▶ [What to do] Convert the part of the records that opens with the line containing "coordinates (1744, 89)." and closes with the line containing "I want to click on dataset-name-field-wrapper, so" into a Markdown table with the columns Row and Line. Number each row and leave out blank lines.

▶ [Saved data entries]
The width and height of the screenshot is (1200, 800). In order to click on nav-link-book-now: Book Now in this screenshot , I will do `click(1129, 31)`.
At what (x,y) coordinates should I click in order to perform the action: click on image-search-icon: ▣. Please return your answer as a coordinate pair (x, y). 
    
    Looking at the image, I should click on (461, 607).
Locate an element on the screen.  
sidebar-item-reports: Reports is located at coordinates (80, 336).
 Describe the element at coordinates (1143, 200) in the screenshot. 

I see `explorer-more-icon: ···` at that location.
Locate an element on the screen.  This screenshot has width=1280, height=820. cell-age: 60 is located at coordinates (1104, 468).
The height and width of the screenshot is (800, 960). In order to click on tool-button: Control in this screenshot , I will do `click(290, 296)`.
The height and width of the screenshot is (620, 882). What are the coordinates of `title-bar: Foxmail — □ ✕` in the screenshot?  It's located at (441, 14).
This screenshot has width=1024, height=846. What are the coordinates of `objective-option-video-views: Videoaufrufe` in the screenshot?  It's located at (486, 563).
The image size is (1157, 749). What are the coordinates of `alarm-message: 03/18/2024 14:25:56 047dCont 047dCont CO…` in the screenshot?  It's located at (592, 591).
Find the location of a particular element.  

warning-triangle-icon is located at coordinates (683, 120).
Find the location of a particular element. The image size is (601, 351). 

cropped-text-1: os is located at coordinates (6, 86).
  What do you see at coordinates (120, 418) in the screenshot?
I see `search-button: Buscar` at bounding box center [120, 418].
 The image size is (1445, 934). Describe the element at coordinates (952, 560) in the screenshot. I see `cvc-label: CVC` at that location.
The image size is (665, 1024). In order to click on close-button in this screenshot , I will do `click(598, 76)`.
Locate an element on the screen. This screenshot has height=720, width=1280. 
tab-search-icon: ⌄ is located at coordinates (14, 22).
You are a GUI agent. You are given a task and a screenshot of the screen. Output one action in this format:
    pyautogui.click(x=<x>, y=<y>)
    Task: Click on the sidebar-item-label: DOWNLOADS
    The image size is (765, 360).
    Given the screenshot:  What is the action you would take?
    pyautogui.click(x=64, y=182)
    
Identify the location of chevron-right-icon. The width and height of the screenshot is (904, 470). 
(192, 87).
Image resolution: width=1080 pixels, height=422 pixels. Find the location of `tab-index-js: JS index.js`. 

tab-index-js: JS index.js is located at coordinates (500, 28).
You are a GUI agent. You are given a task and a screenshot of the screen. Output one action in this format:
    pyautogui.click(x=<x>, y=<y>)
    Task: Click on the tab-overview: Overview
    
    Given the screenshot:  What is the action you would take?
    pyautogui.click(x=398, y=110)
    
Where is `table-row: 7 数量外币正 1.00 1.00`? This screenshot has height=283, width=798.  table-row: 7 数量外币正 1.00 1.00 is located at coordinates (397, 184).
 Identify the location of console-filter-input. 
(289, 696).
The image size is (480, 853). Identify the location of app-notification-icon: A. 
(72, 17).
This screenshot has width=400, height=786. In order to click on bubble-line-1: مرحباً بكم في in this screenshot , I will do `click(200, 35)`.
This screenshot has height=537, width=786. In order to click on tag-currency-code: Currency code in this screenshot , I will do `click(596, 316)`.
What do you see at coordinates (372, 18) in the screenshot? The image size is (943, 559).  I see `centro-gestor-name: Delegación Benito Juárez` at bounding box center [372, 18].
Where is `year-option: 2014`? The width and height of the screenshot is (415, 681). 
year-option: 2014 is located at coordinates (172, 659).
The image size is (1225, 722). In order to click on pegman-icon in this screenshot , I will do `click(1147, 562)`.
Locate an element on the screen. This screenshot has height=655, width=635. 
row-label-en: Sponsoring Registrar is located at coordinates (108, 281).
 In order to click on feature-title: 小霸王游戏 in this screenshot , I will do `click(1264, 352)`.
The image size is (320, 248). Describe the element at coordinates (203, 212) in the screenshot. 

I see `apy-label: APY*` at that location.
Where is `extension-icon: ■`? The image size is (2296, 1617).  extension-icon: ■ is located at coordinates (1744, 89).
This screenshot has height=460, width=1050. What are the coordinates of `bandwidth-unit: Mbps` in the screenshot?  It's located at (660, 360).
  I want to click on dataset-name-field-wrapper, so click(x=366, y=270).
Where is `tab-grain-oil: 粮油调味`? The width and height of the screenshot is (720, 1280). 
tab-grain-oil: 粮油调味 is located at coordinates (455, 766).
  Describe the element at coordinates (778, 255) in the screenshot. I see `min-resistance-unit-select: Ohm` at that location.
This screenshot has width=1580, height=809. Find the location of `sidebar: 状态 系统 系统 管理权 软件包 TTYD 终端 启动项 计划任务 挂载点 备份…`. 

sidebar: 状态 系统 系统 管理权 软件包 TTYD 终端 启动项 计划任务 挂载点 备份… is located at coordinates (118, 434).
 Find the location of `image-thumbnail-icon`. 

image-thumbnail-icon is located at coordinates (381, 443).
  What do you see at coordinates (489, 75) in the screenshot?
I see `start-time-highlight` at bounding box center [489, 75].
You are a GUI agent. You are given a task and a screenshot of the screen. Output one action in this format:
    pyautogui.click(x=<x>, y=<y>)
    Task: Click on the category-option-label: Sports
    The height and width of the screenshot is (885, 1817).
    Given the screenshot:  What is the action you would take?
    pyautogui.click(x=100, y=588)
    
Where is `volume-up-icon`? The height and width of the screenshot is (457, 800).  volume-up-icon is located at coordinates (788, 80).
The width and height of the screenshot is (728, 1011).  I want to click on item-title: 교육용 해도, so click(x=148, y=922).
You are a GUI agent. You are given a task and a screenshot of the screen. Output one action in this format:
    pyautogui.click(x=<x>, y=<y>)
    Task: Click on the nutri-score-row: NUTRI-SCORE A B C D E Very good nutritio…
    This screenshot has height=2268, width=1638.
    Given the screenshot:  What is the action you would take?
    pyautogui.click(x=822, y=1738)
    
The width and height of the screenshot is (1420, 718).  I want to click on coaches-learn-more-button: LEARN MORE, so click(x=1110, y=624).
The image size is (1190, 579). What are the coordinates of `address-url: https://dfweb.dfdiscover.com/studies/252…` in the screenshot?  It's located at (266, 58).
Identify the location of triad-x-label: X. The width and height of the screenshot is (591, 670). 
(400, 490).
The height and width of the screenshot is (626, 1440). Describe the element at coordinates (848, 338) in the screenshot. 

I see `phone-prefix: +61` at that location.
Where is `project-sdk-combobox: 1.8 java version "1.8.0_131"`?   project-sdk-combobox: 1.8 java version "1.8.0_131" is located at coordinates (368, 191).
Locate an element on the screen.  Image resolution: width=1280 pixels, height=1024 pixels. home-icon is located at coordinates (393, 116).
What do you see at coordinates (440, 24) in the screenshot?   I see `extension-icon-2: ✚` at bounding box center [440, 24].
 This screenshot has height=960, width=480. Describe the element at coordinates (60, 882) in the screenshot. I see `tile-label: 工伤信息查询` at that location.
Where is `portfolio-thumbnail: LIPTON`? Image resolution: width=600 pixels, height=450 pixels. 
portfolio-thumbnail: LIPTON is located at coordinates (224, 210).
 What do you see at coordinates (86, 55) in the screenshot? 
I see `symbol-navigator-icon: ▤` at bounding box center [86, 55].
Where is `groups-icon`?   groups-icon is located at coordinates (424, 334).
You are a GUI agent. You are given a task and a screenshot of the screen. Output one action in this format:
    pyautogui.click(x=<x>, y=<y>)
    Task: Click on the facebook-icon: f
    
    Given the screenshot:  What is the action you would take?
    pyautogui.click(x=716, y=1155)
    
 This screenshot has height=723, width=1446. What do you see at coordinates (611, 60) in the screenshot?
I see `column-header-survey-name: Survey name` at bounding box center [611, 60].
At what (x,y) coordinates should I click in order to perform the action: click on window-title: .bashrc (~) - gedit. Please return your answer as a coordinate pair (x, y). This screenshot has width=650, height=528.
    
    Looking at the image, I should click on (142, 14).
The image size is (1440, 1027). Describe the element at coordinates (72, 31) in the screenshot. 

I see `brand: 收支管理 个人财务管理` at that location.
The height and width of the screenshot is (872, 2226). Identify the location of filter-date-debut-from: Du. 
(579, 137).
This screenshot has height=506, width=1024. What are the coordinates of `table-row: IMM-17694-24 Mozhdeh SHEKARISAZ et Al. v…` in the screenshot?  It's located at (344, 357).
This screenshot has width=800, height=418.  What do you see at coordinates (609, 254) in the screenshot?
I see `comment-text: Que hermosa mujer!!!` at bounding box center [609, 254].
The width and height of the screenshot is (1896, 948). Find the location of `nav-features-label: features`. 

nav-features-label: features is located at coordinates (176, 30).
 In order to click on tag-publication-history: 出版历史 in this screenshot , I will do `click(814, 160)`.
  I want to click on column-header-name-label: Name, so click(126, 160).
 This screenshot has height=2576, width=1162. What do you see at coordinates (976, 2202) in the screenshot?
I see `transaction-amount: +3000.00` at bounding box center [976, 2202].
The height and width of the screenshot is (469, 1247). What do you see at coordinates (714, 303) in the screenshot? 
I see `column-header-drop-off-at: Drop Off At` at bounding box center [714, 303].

▶ [Problem solution]
| Row | Line |
|---|---|
| 1 | Where is `extension-icon: ■`? The image size is (2296, 1617).  extension-icon: ■ is located at coordinates (1744, 89). |
| 2 | This screenshot has height=460, width=1050. What are the coordinates of `bandwidth-unit: Mbps` in the screenshot?  It's located at (660, 360). |
| 3 |   I want to click on dataset-name-field-wrapper, so click(x=366, y=270). |